Fabiane Medina da Cruz, Bruna Leal dos Santos, Aparecido Francisco dos Reis

Resumo


A trajetória dos Direitos Reprodutivos revela que vem sendo edificada uma política sexual e reprodutiva, baseada em concepções que circunscreve o corpo da mulher dentro de um sistema de natureza, vista de maneira mítica e sacralizada. Nesse sentido, esse trabalho tem por objetivo analisar os termos e conceitos genuínos da ciência médica, que consequentemente figuram em toda a sociedade ocidental, quanto ao gênero e a sexualidade.

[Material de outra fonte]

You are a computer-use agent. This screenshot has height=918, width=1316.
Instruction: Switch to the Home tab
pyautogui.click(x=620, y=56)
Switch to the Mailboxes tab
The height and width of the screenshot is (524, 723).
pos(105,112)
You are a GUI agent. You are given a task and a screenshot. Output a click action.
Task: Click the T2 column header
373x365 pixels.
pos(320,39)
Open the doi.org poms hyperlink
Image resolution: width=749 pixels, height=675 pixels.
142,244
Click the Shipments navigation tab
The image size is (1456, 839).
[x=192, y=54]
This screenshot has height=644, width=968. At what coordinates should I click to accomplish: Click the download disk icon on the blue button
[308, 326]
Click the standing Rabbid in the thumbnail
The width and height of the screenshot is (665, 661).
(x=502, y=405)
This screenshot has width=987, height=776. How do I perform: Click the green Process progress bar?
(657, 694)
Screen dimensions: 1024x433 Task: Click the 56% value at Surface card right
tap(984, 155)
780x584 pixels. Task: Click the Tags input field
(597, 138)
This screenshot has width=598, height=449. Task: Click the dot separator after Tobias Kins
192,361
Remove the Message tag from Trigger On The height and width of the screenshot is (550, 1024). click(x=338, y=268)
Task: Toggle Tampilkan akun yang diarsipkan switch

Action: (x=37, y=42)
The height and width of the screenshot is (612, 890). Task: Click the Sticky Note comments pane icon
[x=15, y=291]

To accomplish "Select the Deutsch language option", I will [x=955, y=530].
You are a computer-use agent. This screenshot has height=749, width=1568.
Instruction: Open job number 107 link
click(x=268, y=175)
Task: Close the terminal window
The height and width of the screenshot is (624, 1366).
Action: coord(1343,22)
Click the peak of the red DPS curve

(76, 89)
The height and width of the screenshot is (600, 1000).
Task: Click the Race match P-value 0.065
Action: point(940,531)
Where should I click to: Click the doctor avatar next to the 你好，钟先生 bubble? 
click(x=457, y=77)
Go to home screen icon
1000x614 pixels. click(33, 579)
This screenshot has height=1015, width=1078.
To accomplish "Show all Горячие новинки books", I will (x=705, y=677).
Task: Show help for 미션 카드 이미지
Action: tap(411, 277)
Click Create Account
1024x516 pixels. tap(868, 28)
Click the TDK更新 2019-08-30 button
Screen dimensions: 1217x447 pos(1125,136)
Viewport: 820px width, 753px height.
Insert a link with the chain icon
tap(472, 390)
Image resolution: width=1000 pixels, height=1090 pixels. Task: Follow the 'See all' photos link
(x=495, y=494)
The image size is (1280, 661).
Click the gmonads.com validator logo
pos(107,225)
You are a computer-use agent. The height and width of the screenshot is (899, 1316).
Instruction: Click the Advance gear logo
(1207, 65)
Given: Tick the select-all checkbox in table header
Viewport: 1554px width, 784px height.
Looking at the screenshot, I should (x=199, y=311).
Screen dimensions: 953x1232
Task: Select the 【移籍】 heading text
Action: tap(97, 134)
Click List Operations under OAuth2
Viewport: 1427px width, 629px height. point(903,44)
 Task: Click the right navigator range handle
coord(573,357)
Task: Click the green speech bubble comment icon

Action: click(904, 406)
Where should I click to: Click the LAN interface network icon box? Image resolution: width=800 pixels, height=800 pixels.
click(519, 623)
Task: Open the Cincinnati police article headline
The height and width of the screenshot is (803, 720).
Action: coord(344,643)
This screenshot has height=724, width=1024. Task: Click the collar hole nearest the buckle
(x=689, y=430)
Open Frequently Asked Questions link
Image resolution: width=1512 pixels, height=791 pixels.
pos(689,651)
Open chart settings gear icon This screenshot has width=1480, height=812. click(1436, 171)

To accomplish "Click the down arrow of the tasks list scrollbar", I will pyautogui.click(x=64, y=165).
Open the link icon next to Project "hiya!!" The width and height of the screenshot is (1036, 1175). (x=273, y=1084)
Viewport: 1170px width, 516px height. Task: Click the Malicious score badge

Conceitos e consensos aparentemente imutáveis, que vêm sendo ignorados ou mesmo omitidos, no discurso biomédico. Porém que, ao serem confrontados pelos estudos feministas, revelam a fabricação de modelos e padrões de sexualidade e comportamentos de gênero que atuam na manutenção das desigualdades. Em suma, a presente narrativa vem propor uma decomposição de alguns termos e conceitos, na procura por problematizar os fundamentos de discursos que naturalizam a visão dicotômica homem/mulher e legitimam concepções idealizadas sobre sexo e gênero, bem como um exame mais detalhado do conteúdo dessas discussões acerca dos direitos da mulher, sobre o seu próprio corpo e como eles são tratados, ora como coisas públicas, quando o interesse é o de pacificá-los e conservá-los, ora como coisa privada quando por outro lado, são ELAS os sujeitos que os querem discutir.

 

Palavras-chave: Diretos reprodutivos, gênero, direitos humanos, natureza, biomedicina.